If you are familiar with working with Docker volumes (https://docs.docker.com/storage/volumes/) you can run PCGR using Docker instead of conda using the -v <host>:<container> Docker option. You’ll need to map your PCGR inputs to Docker container paths.
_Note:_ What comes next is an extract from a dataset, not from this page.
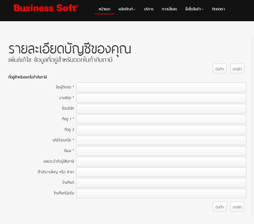
Task: Open the ดาวน์โหลด page
Action: pyautogui.click(x=169, y=9)
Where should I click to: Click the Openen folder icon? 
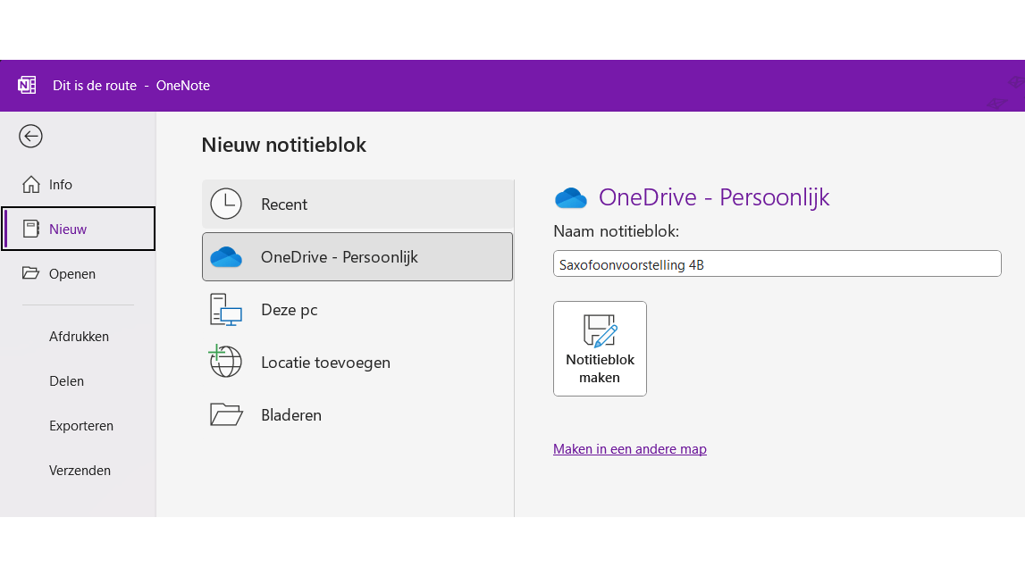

For example, say you have the input VCF sampleX.vcf.gz stored in the directory /Users/you/project1. You would need to supply Docker with a --volume (or -v) option mapping the directory of that VCF with a directory inside the Docker container, e.g. /home/input_vcf_dir. That would become: -v /Users/you/project1:/home/input_vcf_dir (note the : separating your directory from the container’s directory).

Then your command would look something like this:

docker container run -it --rm \
    -v /Users/you/dir1/data:/root/pcgr_data \
    -v /Users/you/dir2/pcgr_inputs:/root/pcgr_inputs \
    -v /Users/you/dir3/pcgr_outputs:/root/pcgr_outputs \
    sigven/pcgr:1.4.1 \
    pcgr \
      --input_vcf "/root/pcgr_inputs/tumor_sample.BRCA.vcf.gz" \
      --pcgr_dir "/root/pcgr_data" \
      --output_dir "/root/pcgr_outputs" \
      --genome_assembly "grch38" \
      --sample_id "SampleB" \
      --assay "WGS" \
      --vcf2maf
  • Note the path mappings. You’re using the container paths in the command, not the host (your machine’s) paths.